In previous studies, the type of CCHD, comorbidities, accompanying congenital anomalies, preterm birth, LBW, multiple pregnancy are among the factors associated with high mortality rates [10, 14, 17,18,19,20, 30]. In a Norwegian study, it was reported that comorbidity and univentricular CHDs are common among infants resulting in mortality [30]. Similarly, in our study, the most common disease among mortality cases was hypoplastic left heart syndrome. In our study, mortality data were also analyzed in terms of accompanying non-CCHD anomalies/genetic disorders. There was at least one congenital anomaly/genetic disorder other than CCHD in 26.1% of the mortality cases. The most common genetic disorders/congenital anomalies were chromosomal abnormalities, digestive system and musculoskeletal anomalies. Likewise, a recent multicenter study conducted in Turkey revealed a 21.4% incidence of extracardiac malformations in cases (n = 98) associated with CCHD mortality [22].

In our study, preterm birth, LBW, twin/triplet pregnancy, multiparity, old maternal age, low maternal educational level, cesarean birth and male gender were determined as the conditions associated with higher CCHD mortality rates. In addition, the referral rate of 47.8% in the mortality process is one of the important clues that may be associated with the high mortality rates, and the referral rate in Group 1 patients is higher than in Group 2 diseases.

In our study, we also investigated the regional differences in CCHD mortality. There were regional differences in infant mortality rates. However, no statistically significant regional difference was found in death rates specific to CCHD. In a recent study, it was observed that the Eastern region had a lower incidence of CCHD cases, and the lifespan of children with CCHD was shorter [37]. In the current study, although there were regional variations in overall infant mortality rates, no statistically significant differences were found in death rates specifically related to CCHD. This suggests the possibility of divergent diagnostic rates for CCHD cases among different regions. The Eastern region, characterized by higher home births, higher birth rates, lower maternal education, and lower socioeconomic status [29], prompts the need for field studies to thoroughly investigate this paradoxical situation.

Limitations and strengths of the study

The study has some limitations. All the independent variables examined were limited to the available data in the database. For this reason, some important independent variables that may be associated with mortality were not included in the study (prenatal diagnosis, postnatal screening, time of diagnosis, and frequency of late diagnosis, mothers' underlying disease, relationship between mortality and surgery etc.). CCHD diagnoses obtained from the database are directly related to the knowledge and awareness of healthcare professionals and the use of appropriate disease-specific ICD-10 codes. Recently, in order to reduce the rate of under-reporting of causes of death, data entries are audited by medical inspectors assigned by the MoH and counseling service is provided regarding coding. Another limitation was that only infant deaths were included in this study. The real extent of mortality could be learned by determining the rate of CCHD in stillbirths and ToP cases.

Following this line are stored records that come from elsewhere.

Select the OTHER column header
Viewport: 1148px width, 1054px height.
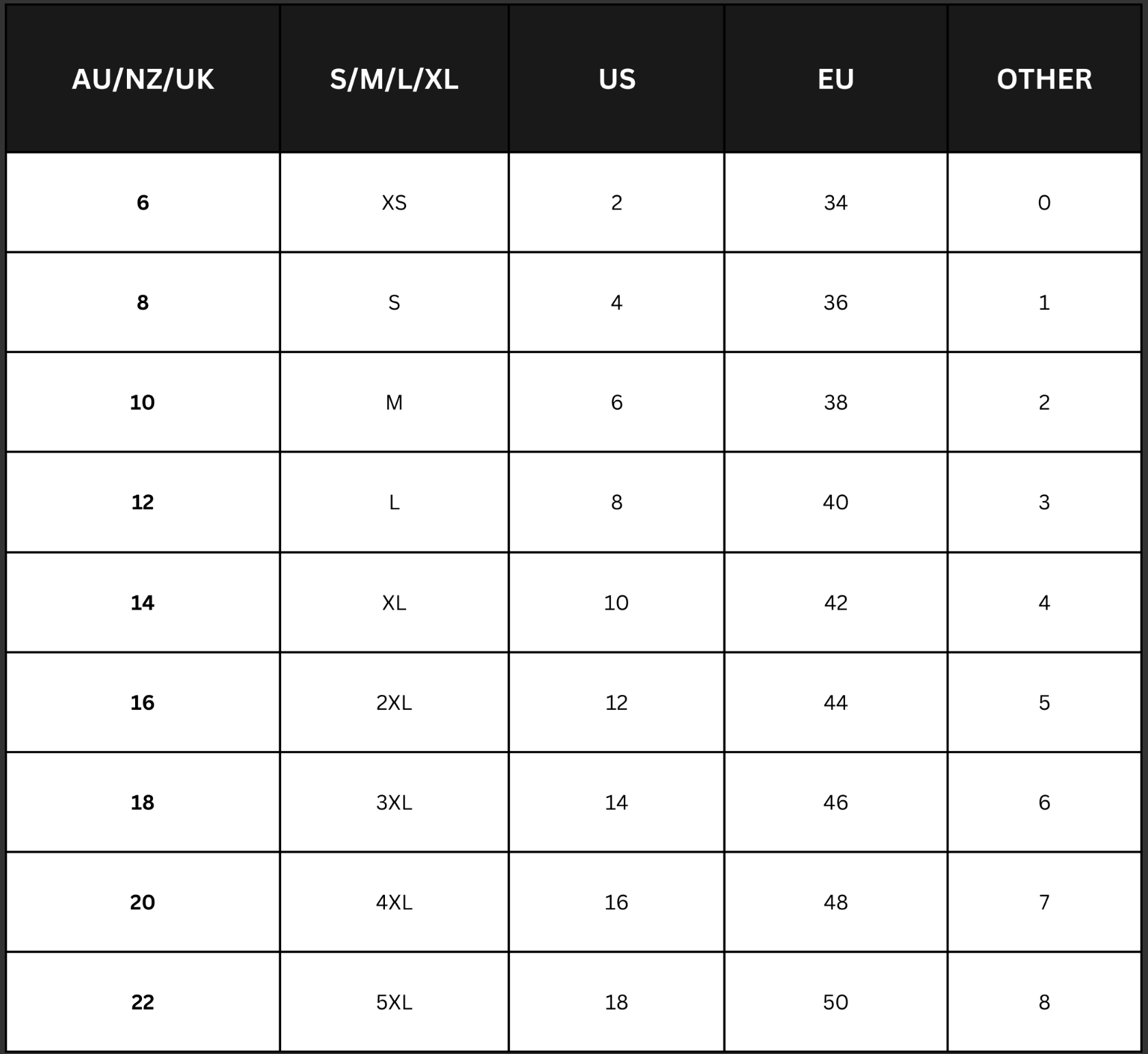click(x=1044, y=79)
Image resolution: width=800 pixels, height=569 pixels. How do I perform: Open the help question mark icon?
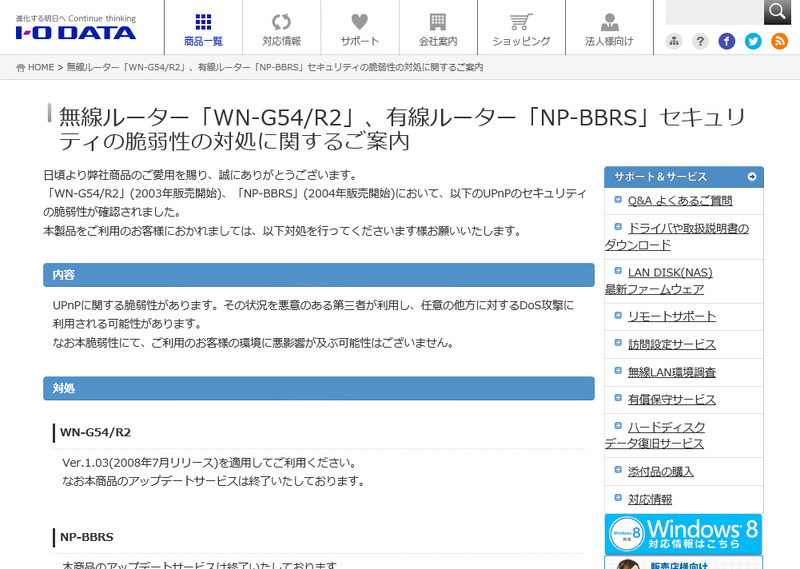point(701,41)
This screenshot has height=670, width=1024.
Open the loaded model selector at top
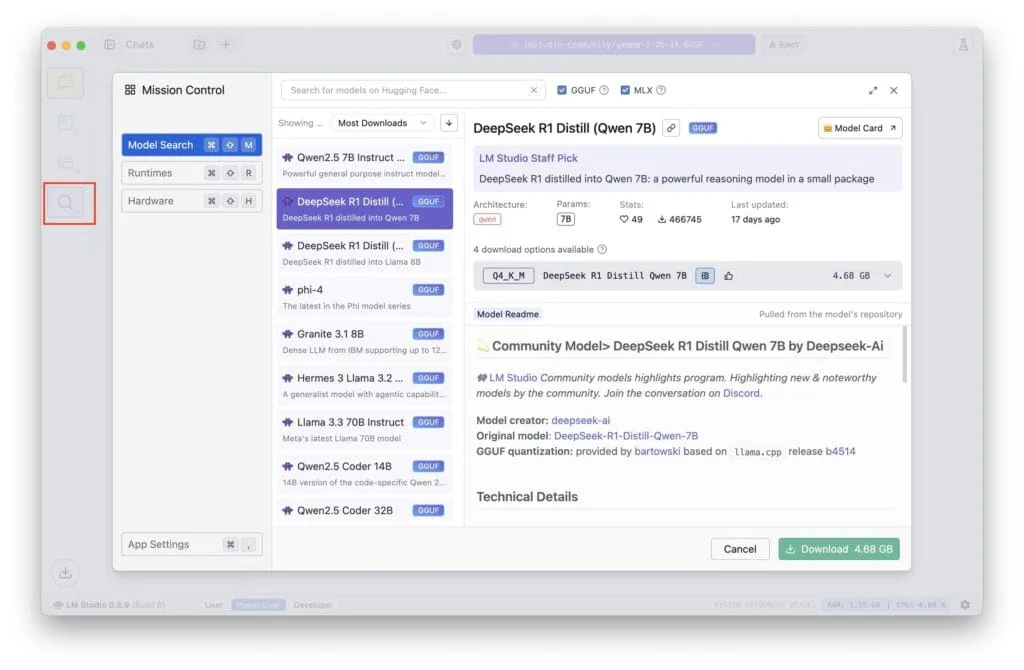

On the other hand, there are some strengths of this study. Our study includes 4-year national infant mortality data. It is a nationally representative study since the entire universe is examined.

Conclusions

This study highlights the considerable impact of CCHD related infant mortality rates, underscoring its significance as a prominent cause of neonatal and infant deaths. To address and mitigate these high mortality rates, it is crucial to emphasize the importance of enhancing prenatal diagnosis rates and widespread adoption of neonatal CCHD screening, as recommended by the MoH. Additionally, further in-depth investigations are warranted to identify and understand additional factors influencing the survival of individuals with CCHD. The establishment of a comprehensive birth defect surveillance system is highly recommended. Such a system would not only aid in identifying potential preventive strategies but also allow for the monitoring of intervention outcomes to enhance overall healthcare efforts in this critical area.